Ungewöhnlich teilnahmslos
Vergangene Woche berichteten Polizisten in der Hauptverhandlung von der Festnahme des Verdächtigen kurz nach der letzten Tat. Die Streife sei alarmiert worden und habe auf dem Weg zur Heide eine Beschreibung des Verdächtigen erhalten. Auf dem Weg ist den Beamten in der Marienallee ein Mann aufgefallen, auf den die Beschreibung passte. Die Polizisten stoppten, sprachen ihn an und konfrontierten ihn mit dem Verdacht. Eine Beamtin beschrieb M. als „teilnahmslos“. Selbst der Vergewaltigungsvorwurf schien den 27-Jährigen nicht zu beeindrucken. Es sei eine völlig ungewöhnliche Reaktion gewesen. Die Beamten nahmen Tim M. noch vor Ort fest und sicherten Spuren.
Ein anderer Ermittler berichtete von der Durchsuchung der Wohnung des Angeklagten. Die sei nicht ganz einfach zu finden gewesen. Zunächst waren die Beamten bei der Wohngemeinschaft, wo sie ihn vermutet hatten. In dem Haus in der Nähe des Schützenplatzes schien niemand Tim M. zu kennen. Dann waren sie bei dessen Mutter, wo er jedoch auch schon lange nicht mehr gewohnt hatte.

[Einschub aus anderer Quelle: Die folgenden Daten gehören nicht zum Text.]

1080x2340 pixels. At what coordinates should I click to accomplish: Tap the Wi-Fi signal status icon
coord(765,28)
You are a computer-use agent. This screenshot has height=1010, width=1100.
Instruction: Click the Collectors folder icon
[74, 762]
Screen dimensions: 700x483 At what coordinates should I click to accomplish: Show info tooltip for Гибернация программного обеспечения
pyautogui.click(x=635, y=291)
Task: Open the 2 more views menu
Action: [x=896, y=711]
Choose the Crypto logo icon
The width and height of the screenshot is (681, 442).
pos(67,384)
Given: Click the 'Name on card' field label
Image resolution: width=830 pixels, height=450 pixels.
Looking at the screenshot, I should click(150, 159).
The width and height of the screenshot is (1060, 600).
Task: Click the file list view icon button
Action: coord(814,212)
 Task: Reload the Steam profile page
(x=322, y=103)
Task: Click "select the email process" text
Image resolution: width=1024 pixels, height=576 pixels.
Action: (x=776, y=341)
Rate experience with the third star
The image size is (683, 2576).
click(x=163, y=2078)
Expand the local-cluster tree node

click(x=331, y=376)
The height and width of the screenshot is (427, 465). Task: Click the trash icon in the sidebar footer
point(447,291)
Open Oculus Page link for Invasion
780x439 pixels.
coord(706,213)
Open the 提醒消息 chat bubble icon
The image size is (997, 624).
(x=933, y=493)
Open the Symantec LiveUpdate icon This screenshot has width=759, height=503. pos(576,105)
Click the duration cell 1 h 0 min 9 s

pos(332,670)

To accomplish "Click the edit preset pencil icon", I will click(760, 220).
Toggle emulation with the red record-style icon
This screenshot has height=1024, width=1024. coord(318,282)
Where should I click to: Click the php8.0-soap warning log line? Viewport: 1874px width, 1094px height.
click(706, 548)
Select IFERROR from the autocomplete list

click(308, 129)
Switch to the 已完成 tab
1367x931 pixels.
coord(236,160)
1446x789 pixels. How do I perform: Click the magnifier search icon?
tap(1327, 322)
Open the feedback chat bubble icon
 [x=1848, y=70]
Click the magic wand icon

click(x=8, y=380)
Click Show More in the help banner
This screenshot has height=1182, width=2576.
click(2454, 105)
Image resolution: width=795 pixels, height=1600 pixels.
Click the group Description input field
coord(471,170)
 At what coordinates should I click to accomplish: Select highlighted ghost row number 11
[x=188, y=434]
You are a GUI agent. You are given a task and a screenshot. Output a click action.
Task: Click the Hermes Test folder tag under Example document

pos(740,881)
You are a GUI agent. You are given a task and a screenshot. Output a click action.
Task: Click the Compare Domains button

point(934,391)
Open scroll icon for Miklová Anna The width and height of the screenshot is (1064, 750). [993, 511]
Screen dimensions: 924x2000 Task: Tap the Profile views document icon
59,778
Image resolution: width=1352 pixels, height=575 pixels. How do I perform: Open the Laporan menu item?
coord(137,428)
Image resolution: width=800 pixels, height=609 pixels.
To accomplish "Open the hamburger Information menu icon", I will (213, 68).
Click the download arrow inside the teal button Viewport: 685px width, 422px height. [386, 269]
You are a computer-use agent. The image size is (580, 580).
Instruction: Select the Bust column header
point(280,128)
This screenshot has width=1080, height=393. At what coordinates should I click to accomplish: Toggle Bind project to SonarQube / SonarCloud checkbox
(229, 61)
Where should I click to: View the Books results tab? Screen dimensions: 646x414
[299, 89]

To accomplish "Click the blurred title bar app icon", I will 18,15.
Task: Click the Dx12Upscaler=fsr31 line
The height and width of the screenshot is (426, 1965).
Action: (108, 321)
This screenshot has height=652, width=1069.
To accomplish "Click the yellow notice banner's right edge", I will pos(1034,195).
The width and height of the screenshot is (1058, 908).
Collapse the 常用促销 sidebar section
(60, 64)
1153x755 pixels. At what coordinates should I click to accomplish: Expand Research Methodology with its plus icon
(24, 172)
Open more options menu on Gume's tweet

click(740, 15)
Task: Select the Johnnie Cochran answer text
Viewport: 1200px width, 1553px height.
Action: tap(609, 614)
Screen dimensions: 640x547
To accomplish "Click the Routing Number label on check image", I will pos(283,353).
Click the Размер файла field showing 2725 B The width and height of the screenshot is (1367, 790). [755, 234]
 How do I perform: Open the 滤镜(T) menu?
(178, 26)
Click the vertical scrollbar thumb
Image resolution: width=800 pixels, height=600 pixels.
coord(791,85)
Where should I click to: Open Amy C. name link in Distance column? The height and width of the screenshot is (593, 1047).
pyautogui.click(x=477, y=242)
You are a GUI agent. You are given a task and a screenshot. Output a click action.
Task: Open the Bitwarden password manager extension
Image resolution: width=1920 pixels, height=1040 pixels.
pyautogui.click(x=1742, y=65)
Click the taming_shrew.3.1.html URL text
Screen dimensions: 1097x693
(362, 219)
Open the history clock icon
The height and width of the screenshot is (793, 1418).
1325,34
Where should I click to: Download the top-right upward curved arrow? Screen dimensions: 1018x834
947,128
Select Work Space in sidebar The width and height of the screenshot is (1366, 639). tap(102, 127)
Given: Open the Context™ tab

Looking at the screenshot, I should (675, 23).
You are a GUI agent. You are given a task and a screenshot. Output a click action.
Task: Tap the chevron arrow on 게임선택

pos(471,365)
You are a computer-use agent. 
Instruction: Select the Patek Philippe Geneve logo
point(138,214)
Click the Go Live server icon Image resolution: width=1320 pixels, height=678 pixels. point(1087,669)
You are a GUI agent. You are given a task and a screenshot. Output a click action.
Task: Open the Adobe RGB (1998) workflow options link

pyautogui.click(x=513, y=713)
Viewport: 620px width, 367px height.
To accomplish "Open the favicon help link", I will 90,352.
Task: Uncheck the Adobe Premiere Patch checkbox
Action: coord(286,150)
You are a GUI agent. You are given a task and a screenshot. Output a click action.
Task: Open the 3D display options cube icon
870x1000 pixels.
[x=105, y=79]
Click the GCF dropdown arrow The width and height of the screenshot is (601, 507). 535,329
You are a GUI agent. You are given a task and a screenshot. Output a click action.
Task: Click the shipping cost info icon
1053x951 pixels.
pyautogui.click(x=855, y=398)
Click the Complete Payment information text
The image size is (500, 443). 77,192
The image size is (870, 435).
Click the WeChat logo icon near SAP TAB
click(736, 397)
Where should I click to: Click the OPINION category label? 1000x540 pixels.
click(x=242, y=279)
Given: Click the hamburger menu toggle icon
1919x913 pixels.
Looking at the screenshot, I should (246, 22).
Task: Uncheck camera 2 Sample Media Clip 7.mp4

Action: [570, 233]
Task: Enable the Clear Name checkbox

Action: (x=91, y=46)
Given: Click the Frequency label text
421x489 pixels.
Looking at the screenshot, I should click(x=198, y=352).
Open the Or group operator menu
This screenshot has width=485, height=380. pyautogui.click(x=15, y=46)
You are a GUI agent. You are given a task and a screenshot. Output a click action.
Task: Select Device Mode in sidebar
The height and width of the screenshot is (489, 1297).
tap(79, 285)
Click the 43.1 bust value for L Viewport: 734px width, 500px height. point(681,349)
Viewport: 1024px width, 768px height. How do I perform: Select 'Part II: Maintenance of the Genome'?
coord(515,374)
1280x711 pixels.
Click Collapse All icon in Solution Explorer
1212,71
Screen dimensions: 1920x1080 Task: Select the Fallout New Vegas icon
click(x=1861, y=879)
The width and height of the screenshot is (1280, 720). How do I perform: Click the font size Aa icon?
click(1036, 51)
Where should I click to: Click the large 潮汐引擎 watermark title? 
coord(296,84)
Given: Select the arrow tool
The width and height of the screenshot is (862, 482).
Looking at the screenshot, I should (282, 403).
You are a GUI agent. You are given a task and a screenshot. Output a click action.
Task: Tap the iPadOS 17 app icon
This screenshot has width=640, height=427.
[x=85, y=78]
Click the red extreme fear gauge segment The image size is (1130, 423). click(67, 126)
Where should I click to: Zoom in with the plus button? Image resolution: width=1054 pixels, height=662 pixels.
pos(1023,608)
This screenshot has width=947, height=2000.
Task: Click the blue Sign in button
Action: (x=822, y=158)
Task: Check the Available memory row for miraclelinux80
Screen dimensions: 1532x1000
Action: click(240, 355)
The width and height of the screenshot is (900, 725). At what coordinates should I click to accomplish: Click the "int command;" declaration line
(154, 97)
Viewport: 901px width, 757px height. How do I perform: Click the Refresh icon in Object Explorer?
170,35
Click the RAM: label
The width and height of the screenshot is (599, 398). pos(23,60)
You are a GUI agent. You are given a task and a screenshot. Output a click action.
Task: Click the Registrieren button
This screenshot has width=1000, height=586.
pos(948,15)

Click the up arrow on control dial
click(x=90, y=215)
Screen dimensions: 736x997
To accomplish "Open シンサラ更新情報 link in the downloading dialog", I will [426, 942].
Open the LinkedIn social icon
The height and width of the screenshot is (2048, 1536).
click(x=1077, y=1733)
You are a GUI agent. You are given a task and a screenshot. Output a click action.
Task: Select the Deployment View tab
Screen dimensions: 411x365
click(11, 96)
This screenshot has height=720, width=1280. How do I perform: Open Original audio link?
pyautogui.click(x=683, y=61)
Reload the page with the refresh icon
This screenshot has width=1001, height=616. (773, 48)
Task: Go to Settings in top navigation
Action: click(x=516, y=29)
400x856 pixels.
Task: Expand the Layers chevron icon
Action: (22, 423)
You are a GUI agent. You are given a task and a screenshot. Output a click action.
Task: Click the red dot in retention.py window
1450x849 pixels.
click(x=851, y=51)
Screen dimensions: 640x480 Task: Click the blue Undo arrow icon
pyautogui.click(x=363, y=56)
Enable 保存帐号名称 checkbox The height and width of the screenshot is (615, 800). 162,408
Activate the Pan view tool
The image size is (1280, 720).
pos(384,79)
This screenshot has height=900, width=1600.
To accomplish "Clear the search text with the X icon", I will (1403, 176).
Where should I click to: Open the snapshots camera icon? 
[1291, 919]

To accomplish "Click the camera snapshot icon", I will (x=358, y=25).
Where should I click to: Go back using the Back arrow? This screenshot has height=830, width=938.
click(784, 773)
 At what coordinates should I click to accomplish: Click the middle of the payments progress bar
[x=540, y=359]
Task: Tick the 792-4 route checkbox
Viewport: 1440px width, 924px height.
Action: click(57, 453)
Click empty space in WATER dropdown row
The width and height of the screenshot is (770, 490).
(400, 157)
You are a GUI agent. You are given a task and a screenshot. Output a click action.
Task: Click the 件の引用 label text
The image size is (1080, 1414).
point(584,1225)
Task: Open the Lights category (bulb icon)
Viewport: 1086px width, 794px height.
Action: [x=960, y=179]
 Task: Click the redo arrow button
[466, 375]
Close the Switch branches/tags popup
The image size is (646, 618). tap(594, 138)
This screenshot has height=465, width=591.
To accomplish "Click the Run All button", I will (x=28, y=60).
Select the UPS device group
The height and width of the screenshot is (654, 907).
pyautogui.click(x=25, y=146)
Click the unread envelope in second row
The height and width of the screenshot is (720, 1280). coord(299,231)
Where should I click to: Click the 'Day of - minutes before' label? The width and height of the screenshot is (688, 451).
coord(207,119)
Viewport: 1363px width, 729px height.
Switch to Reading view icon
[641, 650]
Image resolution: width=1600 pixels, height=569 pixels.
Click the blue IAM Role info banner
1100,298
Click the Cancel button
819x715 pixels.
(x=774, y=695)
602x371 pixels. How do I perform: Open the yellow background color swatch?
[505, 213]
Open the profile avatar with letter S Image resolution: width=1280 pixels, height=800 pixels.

Camping im Keller und Wohnung im Nebengelass
Schließlich fuhren die Beamten wieder zu dem WG-Haus in der Innenstadt. Dort hatte es sich M. in einer Art Nebengelass eingerichtet. Zwei Räume, Musikinstrumente und haufenweise Speichermedien. „Es sah relativ ordentlich aus“, berichtete ein Beamter von der Durchsuchung.
Tim M. selbst hatte ausgesagt, er sei 2018 wieder in seine WG zurückgezogen, nachdem er sich von seiner Freundin getrennt habe. Weil zunächst kein Zimmer frei gewesen sei, habe er im Keller des Hauses „campiert“ – in einem Zelt, mit Heizlüfter und Herdplatte. Zum Duschen sei er in die WG gegangen.
Nach eigenen Angaben konsumiert M. seit etwa 20 Jahren Marihuana und habe Erfahrungen mit allerlei chemischen Substanzen gesammelt. M. hatte in der 11. Klasse die Schule verlassen um eine Karriere als Diskjockey voranzutreiben. Er habe auch im Veranstaltungsservice gearbeitet und in einer Band gespielt. Der Prozess wird fortgesetzt.